Заканчивая рассмотрение представлений о совершенстве в христианской традиции, скажем еще немного об аскезе и мистике.
Образцом христианского аскетизма считается земная жизнь Иисуса Христа, которой должен стремиться подражать каждый христианин. Но лишь некоторые (обычно – монахи) берут на себя этот подвиг в полной мере. Иногда (весьма редко) происходит внезапное обращение человека, без многолетней аскезы, подготавливающей человека к богообщению. Но гораздо чаще – это длительный процесс. «На восхождении к совершенству в тех или иных добродетелях часто полагаются совершеннейшие ступени: смирение, любовь, молитва, отречение, бесстрастие и так далее. Но они не могут быть ничем иным, как отражением общего духовного становления в Боге» (Шпидлик, 2000, с. 88). «И в этом восхождении следует избегать двух опасностей: 1) поставить себя на высшую ступень, не пройдя предварительные ступени (например, искать theoria минуя praxis); 2) считать себя освобожденным от низших ступеней, потому что практикуешь высшие; первые не отменены, но скорее содержатся во вторых, кроме того, динамизм духовной жизни содержит постоянное восхождение ввысь, которое всегда восходит к исходной точке» (там же, с. 90–91). Таким образом, аскеза – это длительное самосовершенствование, конечная цель которого – совершенство во Христе, «как совершен Отец Небесный» (Мф. 5:48).
«“Мистический вопрос” был источником разногласий еще с самых ранних времен, когда апостольские мужи защищали ортодоксальный христианский гнозис, выступая против гностицизма языческого. С течением времени и с проведением более глубоких богословских изысканий термин “мистическое богословие” постепенно приобрел большую отчетливость, так что Псевдо-Дионисий, писавший свои сочинения в начале VI века, уже применял этот термин к опыту переживания божественного, получаемому в пассивном состоянии. До XVII века богословы, занимавшиеся вопросами духовной жизни, в общем признавали, что люди, во всем сообразующиеся с полученными милостями, могут достичь мистического опыта общения с Богом» (Омэнн, 1994, с. 350).

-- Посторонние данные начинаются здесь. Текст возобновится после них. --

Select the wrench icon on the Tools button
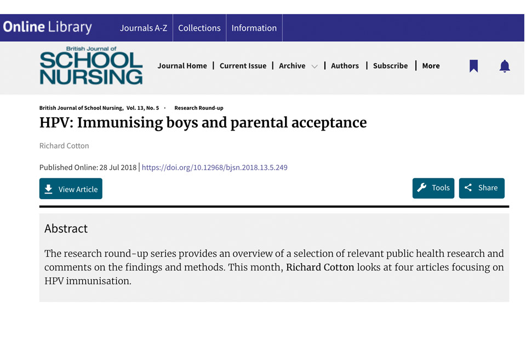This screenshot has height=351, width=526. pyautogui.click(x=422, y=188)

Часто аскетика и мистика тесно взаимосвязаны, но мистический опыт (в отличие от аскетических упражнений) практически не поддается вербализации, что, очевидно, связано с абсолютным различием между Творцом и творением.
Псевдо-Дионисий в «Послании к Тимофею» так говорит о Боге: «Он не есть что-либо не-сущее, ни что-либо сущее, и ни сущее не может познать Его в Его бытии, ни Он не познает сущее в бытии сущего, поскольку для Него не существует ни слов, ни наименований, ни знаний; Он ни тьма, ни свет, ни заблуждение, ни истина; по отношению к Нему совершенно невозможны ни положительные, ни отрицательные суждения, и когда мы что-либо отрицаем или утверждаем о Нем по аналогии с тем, что Им создано, мы, собственно, ничего не опровергаем и не определяем, поскольку совершенство единственной Причины всего сущего превосходит любое утверждение и любое отрицание, и, обобщая: превосходство над всей совокупностью сущего, Того, Кто запределен всему сущему, – беспредельно» (Мистическое богословие, 1991, с. 9–10).